Ehemals war es, so glaube ich, Rainer, der neue und alte Folie aus Sparsamkeit miteinander verbinden wollte. Es wurde nicht dicht und im Endeffekt gabs ne komplett neue Folie. 

Also überleg Dir das gut, auch wenns einige Teuronen spart!
Bau einmal, und dafür richtig.... die Koi werden es Dir danken. 

Die rechtlichen Fragen am Besten hier erörtern. Danke.


----------



## Chrisinger (21. Sep. 2007)

*AW: Zeitmangel!!!!*

och mano...... 



sonst seit ihr doch auch so fleisige schreiber......


Lg Chris


----------



## Thomas_H (21. Sep. 2007)

*AW: Zeitmangel!!!!*

Nu warte doch mal Chris  

Dieses Jahr baust du besser keinen neuen Teich mehr- und das mit dem verbinden der Folie klappt sowieso nicht.

Notfalls wird er über den herankommenden Winter erstmal verkleinert


----------



## Wilm (21. Sep. 2007)

*AW: Zeitmangel!!!!*

Hallo Chris,

ich hoffe Du sitzt nicht schon bei einer Flasche Rotwein und ersäufst den Frust. : 

Wenn Dein Nachbar Recht haben sollte und Du wirklich den Teich versetzen musst, dann erkläre mir mal das Bild, was ich aus der Galerie gefischt habe.







Da lassen sich doch locker 46cm mit verdammt geringen Aufwand abnehmen, ohne wirklich viel Volumen zu verlieren.

Dann haben Deine Fische etwas für den Winter und für das Frühjahr nimmst Du schon mal den Zeichenstift und planst  

Grüße,
 Wilm


----------



## Chrisinger (21. Sep. 2007)

*AW: Zeitmangel!!!!*

ja mein Freund,so mache ich es auch......


lg chris


----------



## Wilm (21. Sep. 2007)

*AW: Zeitmangel!!!!*

Na also Chris,
da ist doch dann schon Licht am Ende des Tunnels.

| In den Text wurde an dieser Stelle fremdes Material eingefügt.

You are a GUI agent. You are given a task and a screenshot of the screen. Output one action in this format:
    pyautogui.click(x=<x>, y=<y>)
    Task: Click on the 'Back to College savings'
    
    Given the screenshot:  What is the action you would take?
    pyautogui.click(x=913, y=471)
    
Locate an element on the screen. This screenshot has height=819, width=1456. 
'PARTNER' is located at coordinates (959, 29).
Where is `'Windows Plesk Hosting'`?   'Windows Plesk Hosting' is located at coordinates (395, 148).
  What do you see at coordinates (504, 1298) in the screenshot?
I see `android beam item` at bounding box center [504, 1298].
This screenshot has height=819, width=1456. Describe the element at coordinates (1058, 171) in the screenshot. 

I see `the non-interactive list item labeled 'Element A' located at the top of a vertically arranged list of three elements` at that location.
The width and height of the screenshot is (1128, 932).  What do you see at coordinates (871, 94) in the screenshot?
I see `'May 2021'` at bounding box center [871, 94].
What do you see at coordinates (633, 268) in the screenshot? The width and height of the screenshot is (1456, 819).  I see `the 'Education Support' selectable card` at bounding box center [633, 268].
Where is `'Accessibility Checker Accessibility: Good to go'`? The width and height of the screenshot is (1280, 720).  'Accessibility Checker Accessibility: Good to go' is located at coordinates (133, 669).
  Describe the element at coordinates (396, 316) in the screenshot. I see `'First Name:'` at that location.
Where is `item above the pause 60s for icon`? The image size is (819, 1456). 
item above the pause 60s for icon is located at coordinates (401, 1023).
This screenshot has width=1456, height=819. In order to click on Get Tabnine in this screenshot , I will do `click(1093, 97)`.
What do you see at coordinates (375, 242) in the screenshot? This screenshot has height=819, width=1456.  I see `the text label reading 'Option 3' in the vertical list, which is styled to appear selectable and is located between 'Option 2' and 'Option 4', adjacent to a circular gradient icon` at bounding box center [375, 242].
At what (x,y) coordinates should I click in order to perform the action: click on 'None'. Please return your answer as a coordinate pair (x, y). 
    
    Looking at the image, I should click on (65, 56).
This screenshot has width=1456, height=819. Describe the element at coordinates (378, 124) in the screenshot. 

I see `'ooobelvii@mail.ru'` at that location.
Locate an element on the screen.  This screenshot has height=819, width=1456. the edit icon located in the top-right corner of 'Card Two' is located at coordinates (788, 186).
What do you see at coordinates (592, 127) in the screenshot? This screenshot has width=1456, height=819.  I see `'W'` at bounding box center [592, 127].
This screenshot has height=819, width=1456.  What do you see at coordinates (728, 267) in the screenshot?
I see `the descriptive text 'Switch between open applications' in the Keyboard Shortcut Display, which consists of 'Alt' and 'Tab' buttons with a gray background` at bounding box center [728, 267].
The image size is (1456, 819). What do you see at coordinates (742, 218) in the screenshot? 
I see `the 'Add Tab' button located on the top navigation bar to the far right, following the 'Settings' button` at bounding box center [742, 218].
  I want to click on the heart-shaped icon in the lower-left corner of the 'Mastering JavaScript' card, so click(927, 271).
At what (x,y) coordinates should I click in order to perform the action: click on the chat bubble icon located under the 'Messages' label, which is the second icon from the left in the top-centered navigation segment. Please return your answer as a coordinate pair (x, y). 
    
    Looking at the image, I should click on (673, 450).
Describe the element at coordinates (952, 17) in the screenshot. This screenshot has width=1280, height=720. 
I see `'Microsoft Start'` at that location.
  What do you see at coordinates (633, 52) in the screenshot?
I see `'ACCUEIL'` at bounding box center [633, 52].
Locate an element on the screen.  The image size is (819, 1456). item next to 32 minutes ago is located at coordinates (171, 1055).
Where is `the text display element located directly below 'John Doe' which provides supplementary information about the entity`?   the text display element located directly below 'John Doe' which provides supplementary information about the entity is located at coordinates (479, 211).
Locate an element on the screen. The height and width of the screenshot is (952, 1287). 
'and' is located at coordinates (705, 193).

Da Du Dein Grundstück ja auch einfrieden musst, holst Du Dir aus der nächsten Raiffeisen-Genossenschaft mal eine Rolle Schafdraht. Die angespitzten Pfosten dafür bekommst Du beim nächsten Sägewerk. Das kostet Dich dann weniger als eine Kiste High-End-Bier.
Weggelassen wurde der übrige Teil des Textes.